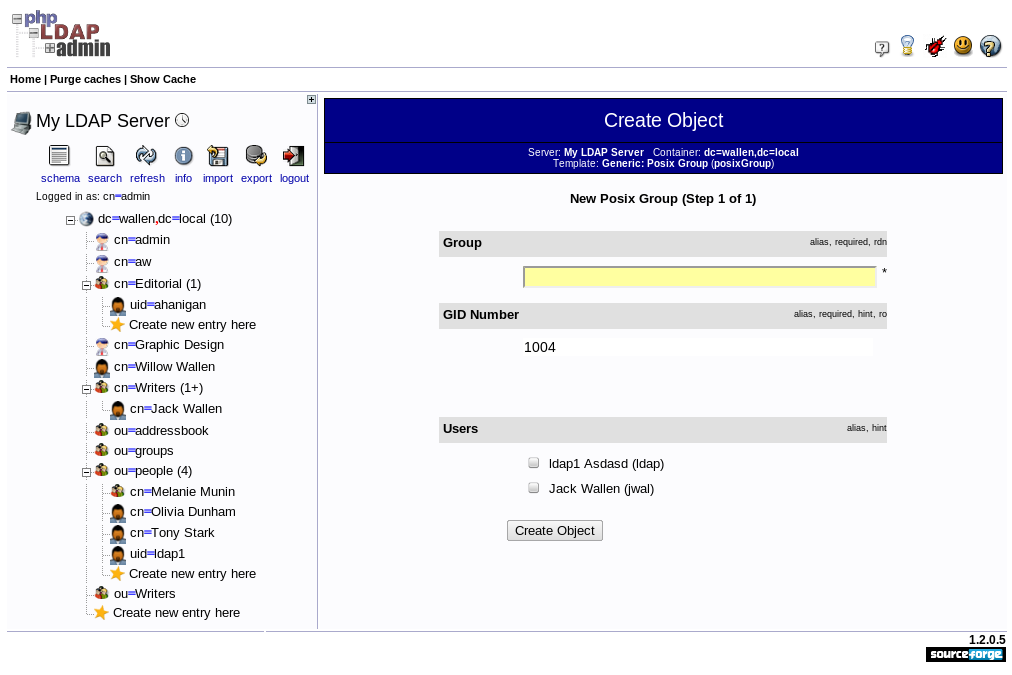Click Purge caches in top menu

click(x=85, y=79)
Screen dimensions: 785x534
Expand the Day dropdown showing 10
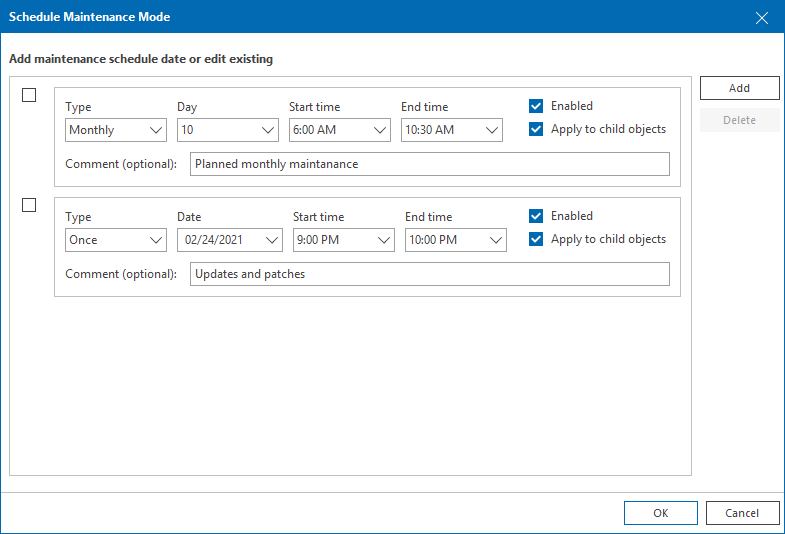(228, 130)
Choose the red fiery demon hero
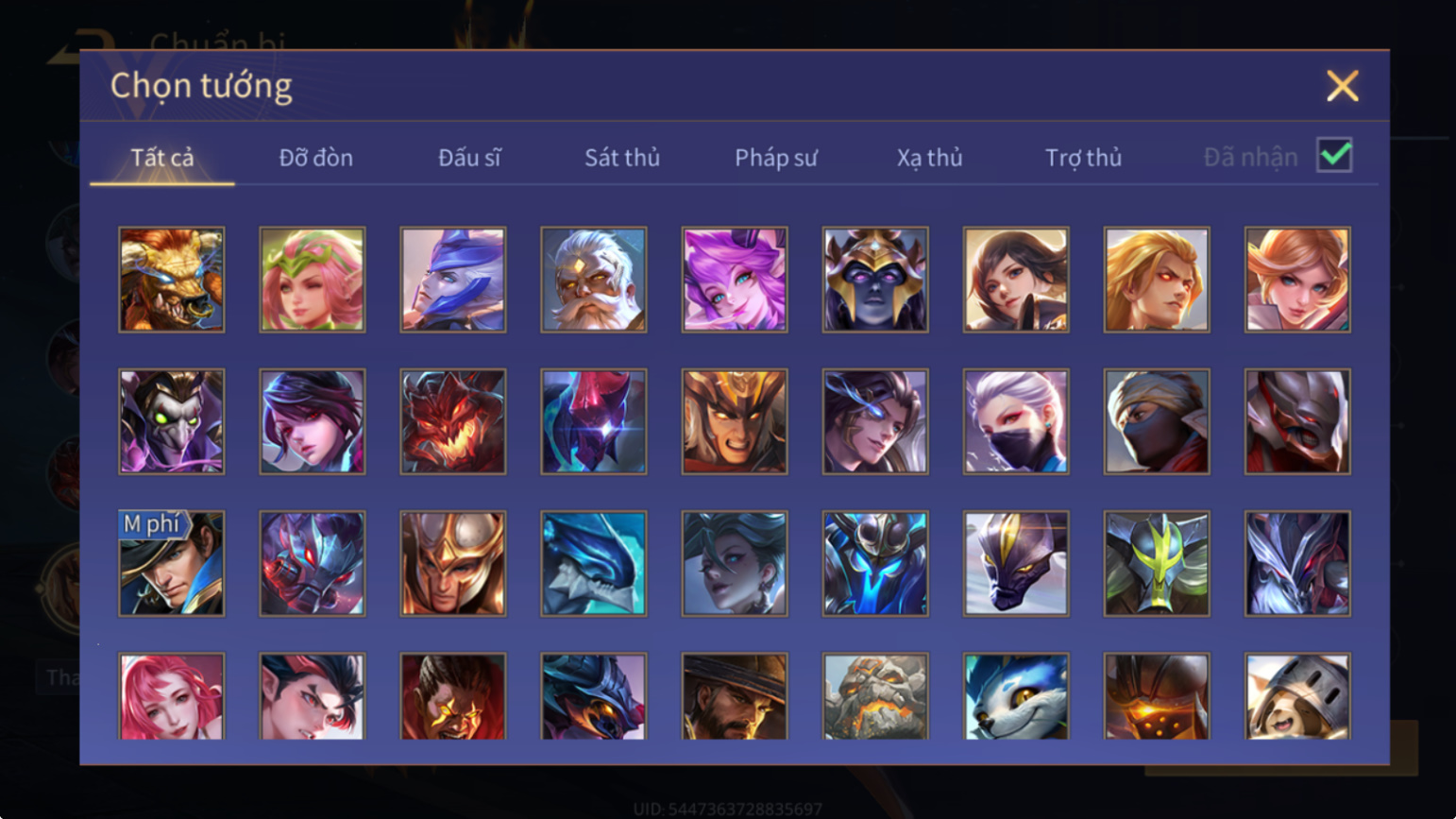This screenshot has width=1456, height=819. coord(453,421)
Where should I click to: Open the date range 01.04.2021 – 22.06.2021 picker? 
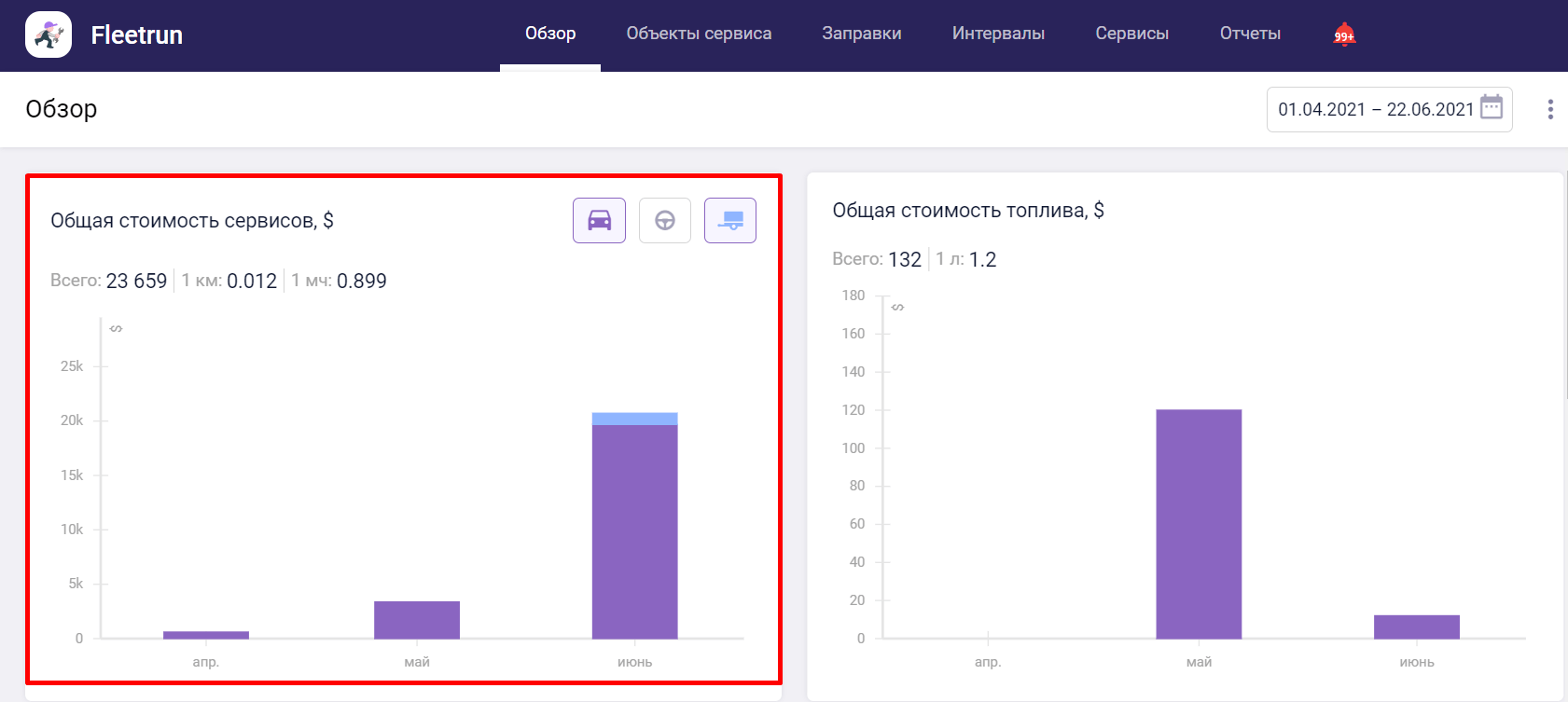1375,109
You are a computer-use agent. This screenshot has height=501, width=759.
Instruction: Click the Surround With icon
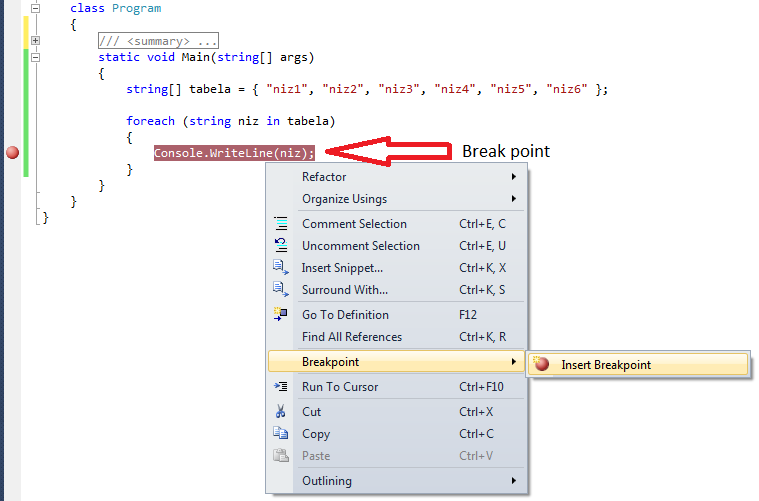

------------------------------------------------------------

## [TASK OBJECTIVE]
Would you retype exactly the lines running from the line that contains "Screen dimensions: 785x534" through the end of the listing above, both included? Skip every picture.

## [WRITTEN RESPONSE]
Screen dimensions: 785x534
Expand the Day dropdown showing 10
(228, 130)
Choose the red fiery demon hero
This screenshot has width=1456, height=819. coord(453,421)
Where should I click to: Open the date range 01.04.2021 – 22.06.2021 picker? 
1375,109
You are a computer-use agent. This screenshot has height=501, width=759.
Instruction: Click the Surround With icon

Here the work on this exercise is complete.